Iconic fashion designer Elio
Fiorucci was found dead at his Milan home on Monday, sources
said. He had turned 80 on June 6.
Relatives alerted emergency services after he failed to
answer the telephone at the weekend.
He was "in good health" but may have succumbed to a sudden
illness, the Fiorucci press office said.
Fiorucci's typical offerings, combining Italian taste and a
London spirit, were made up of bright and fluorescent colors,
T-shirts printed with angels, and plastic-based accessories.
This son of a shoe shop owner born in 1935 was one of the
great made-in-Italy innovators, whose pop style at democratic
prices caused a revolution in clothing beginning in the 1960s.
His first store opened in Milan in 1967, where he sold his
soon-to-become iconic T-shirts printed with Victorian angels and
hearts in fluorescent colors as well as brightly colored
gadgets, accessories, food and beverages.
The store became a gathering point for counterculture youth
drawn to the accessible glamour of a designer who adopted the
"peace and love" hippie slogan as his own.

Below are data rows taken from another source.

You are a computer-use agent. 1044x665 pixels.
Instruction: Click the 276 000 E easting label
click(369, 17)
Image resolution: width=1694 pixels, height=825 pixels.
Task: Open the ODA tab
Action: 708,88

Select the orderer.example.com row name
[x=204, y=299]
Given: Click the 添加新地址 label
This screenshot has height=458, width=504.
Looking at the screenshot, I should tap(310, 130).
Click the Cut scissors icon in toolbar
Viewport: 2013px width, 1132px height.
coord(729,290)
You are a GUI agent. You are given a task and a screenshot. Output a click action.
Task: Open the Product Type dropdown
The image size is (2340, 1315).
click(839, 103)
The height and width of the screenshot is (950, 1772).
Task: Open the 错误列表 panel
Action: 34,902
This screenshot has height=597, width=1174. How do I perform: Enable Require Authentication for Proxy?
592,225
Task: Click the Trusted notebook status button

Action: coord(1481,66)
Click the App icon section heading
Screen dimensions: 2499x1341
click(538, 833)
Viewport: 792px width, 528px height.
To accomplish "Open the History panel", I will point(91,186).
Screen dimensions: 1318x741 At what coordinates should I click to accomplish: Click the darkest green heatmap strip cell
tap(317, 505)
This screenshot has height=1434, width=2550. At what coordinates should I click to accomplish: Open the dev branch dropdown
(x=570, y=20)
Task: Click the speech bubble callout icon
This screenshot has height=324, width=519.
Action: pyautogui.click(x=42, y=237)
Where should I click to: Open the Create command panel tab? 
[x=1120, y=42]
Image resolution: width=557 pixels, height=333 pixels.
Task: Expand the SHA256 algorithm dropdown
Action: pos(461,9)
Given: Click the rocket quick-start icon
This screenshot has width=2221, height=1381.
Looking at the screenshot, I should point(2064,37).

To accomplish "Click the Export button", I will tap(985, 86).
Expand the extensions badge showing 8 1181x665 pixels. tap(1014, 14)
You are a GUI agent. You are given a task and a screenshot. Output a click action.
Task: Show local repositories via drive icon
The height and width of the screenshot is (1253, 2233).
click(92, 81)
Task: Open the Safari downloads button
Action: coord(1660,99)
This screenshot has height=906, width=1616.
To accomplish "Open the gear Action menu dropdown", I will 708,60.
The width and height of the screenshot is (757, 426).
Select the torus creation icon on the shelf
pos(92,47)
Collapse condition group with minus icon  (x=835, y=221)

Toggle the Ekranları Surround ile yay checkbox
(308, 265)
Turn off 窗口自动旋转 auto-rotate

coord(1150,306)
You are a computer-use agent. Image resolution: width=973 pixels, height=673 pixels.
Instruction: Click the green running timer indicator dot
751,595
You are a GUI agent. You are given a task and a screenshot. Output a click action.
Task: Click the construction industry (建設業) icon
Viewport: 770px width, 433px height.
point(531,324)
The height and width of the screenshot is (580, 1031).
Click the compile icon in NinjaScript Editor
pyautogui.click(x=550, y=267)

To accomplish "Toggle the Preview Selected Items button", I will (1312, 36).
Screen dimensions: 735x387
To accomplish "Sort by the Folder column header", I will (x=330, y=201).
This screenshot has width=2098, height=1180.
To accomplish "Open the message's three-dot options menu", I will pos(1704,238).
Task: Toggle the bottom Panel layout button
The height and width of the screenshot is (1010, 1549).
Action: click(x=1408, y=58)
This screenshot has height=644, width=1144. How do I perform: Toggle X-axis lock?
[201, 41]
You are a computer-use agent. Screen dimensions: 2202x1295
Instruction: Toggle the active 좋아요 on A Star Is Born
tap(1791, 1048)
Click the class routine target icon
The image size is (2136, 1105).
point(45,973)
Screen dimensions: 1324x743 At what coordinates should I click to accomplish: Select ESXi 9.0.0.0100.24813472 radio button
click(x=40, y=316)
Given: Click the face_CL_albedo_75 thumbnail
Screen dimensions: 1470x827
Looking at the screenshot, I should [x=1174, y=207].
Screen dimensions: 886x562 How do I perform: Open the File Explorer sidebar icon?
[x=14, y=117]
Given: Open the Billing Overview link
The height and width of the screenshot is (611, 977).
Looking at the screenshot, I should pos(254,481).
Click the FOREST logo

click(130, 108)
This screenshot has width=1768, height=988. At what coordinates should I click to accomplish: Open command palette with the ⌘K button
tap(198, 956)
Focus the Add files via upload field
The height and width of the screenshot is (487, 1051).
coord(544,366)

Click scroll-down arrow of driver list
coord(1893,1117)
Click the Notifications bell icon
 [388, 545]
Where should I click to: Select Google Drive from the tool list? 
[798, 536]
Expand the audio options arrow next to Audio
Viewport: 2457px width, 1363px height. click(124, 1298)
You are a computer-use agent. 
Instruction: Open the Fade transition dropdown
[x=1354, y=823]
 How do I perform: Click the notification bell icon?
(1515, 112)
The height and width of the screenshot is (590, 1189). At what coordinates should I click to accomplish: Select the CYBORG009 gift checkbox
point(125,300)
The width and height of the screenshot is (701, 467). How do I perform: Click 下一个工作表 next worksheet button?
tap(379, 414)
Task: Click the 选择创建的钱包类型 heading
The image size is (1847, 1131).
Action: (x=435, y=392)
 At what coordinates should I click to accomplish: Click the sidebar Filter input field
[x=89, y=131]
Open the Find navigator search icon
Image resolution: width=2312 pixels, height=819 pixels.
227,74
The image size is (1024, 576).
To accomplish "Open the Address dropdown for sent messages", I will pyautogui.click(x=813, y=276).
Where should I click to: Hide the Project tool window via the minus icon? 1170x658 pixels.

Stores in London and New York followed. The midtown
Manhattan store designed by Ettore Sottsass opened in 1976 and
became a meeting place of New York artists and intellectuals,
drawing a young Madonna and with Andy Warhol choosing it as a
location for the launch of his new magazine - Interview.
In 1977 Fiorucci organized the grand opening of what was to
become another Manhattan and global landmark - the disco Studio
54.
Cut to 1982, when Dupont invented Lycra and Fiorucci mixed
it with denim, giving birth to the first stretch jeans.
This was followed in 1983 by the launch of the Flashdance
esthetic, for he was the first to design and sell brand-name
leggings, legwarmers, sweatshirts, and all the accoutrements
that had became instant objects of desire after the movie about
the ambitious dancer/steelworker won the hearts and minds of a
generation of teenaged girls.
The visionary designer in 1990 sold his company to Japanese
company Edwin Co. Ltd., but 11 years ago founded a new brand
called Love Therapy which is still successful today.
In an interview with ANSA just before his 80th birthday
last month, the designer said two key words that he saw as
nearly obsolete should be brought back into everyday
conversation: waste and empathy.
"Our excesses reflect negatively on planetary balance,
limiting everyone's resources," Fiorucci said.
"Let's try to translate the rules of harmonious living into
a code of fair sharing...let's put our duties towards animals,
nature, the environment, our neighbors, in black and white," he
said.
"That way we will automatically discover the meaning of
empathy".
"I am saddened by the loss of...a free spirit, a creative
talent that embodied the industriousness of his native Milan
while spreading the Italy brand around the world - with grace,
curiosity, and passion," Premier Matteo Renzi said.